Hathaway, in a recent IndieWire interview, explained how she came up with Rebecca’s aloof, early-20th-century upper-class enunciation.

“Some of it was intuitive. I’ve heard this accent,” Hathaway said. “I love classic movies. I’ve heard this accent done so many times. Where does it live inside of me? And then I checked in with Katharine Hepburn films because [Rebecca] says to Eileen, you’re a regular Katharine Hepburn. So I thought there might be some affinity there, but I got a lot of inspiration from Patricia Neal, specifically from a coffee commercial that she did in the 1970s for an instant coffee. It’s just kind of this dark, smoky sound, and I really didn’t care what it was she was talking about. She’s literally selling us instant coffee, but there’s something almost hypnotic about it. And so I got into that idea: how do you create a sound that is artificial but incredibly appealing and magnetic at the same time?”

Has Anne Hathaway seen the beloved Lauren Bacall High Point coffee commercials that, while adopting a similar speaking tone, are now the stuff of queer camp?

“She was probably the successor to Patricia,” Hathaway said. “It might even be the same company.” Bacall’s came in the ‘80s and were for a different company, but Hathaway’s cinematic influence makes sense for a movie that is homaging Hitchcock’s “Rebecca” just as much as Todd Haynes’ classic-cinema-infused “Carol.”

Hathaway said she was drawn to “that sort of idea that you’ve got this sound that can make anything, that it’s a seductive sound and the idea that there’s something about it that opens you up and makes you lean in and want to trust this person before you’ve had a chance to ask yourself if you should.”

Rebecca has an elusive aura around her that acquires a more sinister vibe as the movie drives forward (and partly beginning with a certain third-act primal scream that’s one of Hathaway’s most iconic moments ever, signaling Rebecca breaking her own character).
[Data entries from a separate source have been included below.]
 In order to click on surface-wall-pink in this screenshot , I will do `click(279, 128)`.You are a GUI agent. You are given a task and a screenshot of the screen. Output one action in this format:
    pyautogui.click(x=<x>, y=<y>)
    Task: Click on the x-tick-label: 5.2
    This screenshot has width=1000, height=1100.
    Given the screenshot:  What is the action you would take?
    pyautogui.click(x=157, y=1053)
But how much of her is being actively mythologized by unreliable narrator Eileen, for whom Rebecca represents a world outside her own?
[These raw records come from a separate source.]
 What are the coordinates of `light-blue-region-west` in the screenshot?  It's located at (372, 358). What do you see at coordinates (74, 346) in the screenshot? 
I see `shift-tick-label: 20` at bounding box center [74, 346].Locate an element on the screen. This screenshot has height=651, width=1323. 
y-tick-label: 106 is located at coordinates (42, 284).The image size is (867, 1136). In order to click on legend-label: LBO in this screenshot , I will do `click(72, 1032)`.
“Part of the reason why she appears like an apparition is because she’s somebody who has a tendency to leave messes behind her,” Hathaway said. “We have to remember that Eileen is a very unreliable narrator, and how much of the Rebecca who is in the film is the real Rebecca is totally up to the audience’s interpretation, and I don’t necessarily think the woman that I played is the woman that existed.”

“Eileen” is now in theaters from Neon.